三枚舌外交
三枚舌外交(さんまいじたがいこう)とは、イギリスの第一次世界大戦における中東問題をめぐる外交政策のこと[1][2][3][4]。仏教の十善戒の一種「両舌」を語源とした「矛盾したことを平気で言うこと、嘘をつくこと」を意味する慣用句「二枚舌」から名付けられた。サイクス・ピコ協定を加えず二枚舌外交と呼ばれることもある。
三つの協定
[編集]イギリスは第一次世界大戦中に戦後の中東問題に対して、以下の三つの協定を結んでいた。それぞれ、アラブ・フランス・ユダヤに配慮した内容であった。
- 1915年10月 - フサイン=マクマホン協定(中東のアラブ独立・公開)
これにより第二次世界大戦後のパレスチナ問題[注 1]や、1921年3月21日のカイロ会議ではガートルード・ベルの意見が採用されて現在も不自然な国境で分断されているクルド人問題など多くの問題を生じた。
フサイン=マクマホン協定
[編集]マッカ(メッカ)の太守であるフサイン・イブン・アリーとイギリスの駐エジプト高等弁務官ヘンリー・マクマホンとの間でやりとりされた書簡。オスマン帝国支配下におけるアラブ人居住地の独立支持を約束した。
イギリスはアラブ独立を約束させることによってアラブ反乱をさせてアラブをイギリス陣営に引き込み、オスマン帝国と戦わせることを目的とした。ただし、ここで規定されたアラブ人国家の範囲は、ホムス、ハマー、アレッポ、ダマスカスを結ぶ線の内陸側とされているため、シリアの地中海沿岸部、レバノンは含まれていない。

** 指示と要件 **
三枚舌外交に関する資料について、次の問いに答えてください。
(a) 「三枚舌外交」という名称は、どの慣用句から名付けられましたか。
(b) フサイン=マクマホン協定の書簡は、誰と誰の間でやりとりされましたか。
(c) フサイン=マクマホン協定で規定されたアラブ人国家の範囲に含まれていない地域はどこですか。

** データ一覧 **

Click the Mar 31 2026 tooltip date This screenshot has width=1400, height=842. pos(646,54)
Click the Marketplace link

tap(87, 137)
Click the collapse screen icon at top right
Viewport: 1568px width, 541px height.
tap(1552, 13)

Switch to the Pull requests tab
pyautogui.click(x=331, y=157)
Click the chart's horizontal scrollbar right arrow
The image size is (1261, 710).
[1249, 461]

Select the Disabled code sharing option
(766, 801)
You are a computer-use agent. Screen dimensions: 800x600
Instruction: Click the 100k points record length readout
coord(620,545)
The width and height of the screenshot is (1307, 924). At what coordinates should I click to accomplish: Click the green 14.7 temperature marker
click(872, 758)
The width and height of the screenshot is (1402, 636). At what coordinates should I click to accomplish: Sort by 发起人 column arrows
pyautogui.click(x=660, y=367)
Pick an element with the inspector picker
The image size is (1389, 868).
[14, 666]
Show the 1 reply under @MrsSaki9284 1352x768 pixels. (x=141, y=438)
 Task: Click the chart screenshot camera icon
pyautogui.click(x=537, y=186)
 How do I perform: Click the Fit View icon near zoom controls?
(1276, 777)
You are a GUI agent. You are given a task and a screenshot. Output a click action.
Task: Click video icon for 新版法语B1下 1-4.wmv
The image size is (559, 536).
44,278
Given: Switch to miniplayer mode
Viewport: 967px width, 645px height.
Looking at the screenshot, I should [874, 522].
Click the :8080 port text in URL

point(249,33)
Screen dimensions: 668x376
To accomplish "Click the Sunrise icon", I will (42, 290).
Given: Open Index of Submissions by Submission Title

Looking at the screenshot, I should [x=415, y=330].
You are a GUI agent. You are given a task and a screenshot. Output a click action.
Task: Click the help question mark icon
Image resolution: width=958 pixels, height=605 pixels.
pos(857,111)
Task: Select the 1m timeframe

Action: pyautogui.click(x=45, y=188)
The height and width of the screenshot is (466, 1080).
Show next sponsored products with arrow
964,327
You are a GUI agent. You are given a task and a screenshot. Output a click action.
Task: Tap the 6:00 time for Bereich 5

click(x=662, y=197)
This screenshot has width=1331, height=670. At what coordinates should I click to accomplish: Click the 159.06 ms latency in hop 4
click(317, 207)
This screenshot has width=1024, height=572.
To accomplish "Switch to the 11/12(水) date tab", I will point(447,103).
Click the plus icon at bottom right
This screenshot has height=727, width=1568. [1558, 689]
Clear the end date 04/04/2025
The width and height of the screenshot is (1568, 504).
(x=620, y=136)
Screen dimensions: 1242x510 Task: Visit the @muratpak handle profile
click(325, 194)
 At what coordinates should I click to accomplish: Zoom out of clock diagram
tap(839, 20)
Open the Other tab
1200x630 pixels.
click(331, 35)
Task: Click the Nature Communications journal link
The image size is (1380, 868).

** この課題への回答 **
(a) 「矛盾したことを平気で言うこと、嘘をつくこと」を意味する慣用句「二枚舌」から名付けられました。
(b) マッカ(メッカ)の太守フサイン・イブン・アリーと、イギリスの駐エジプト高等弁務官ヘンリー・マクマホンの間でやりとりされました。
(c) シリアの地中海沿岸部とレバノンです。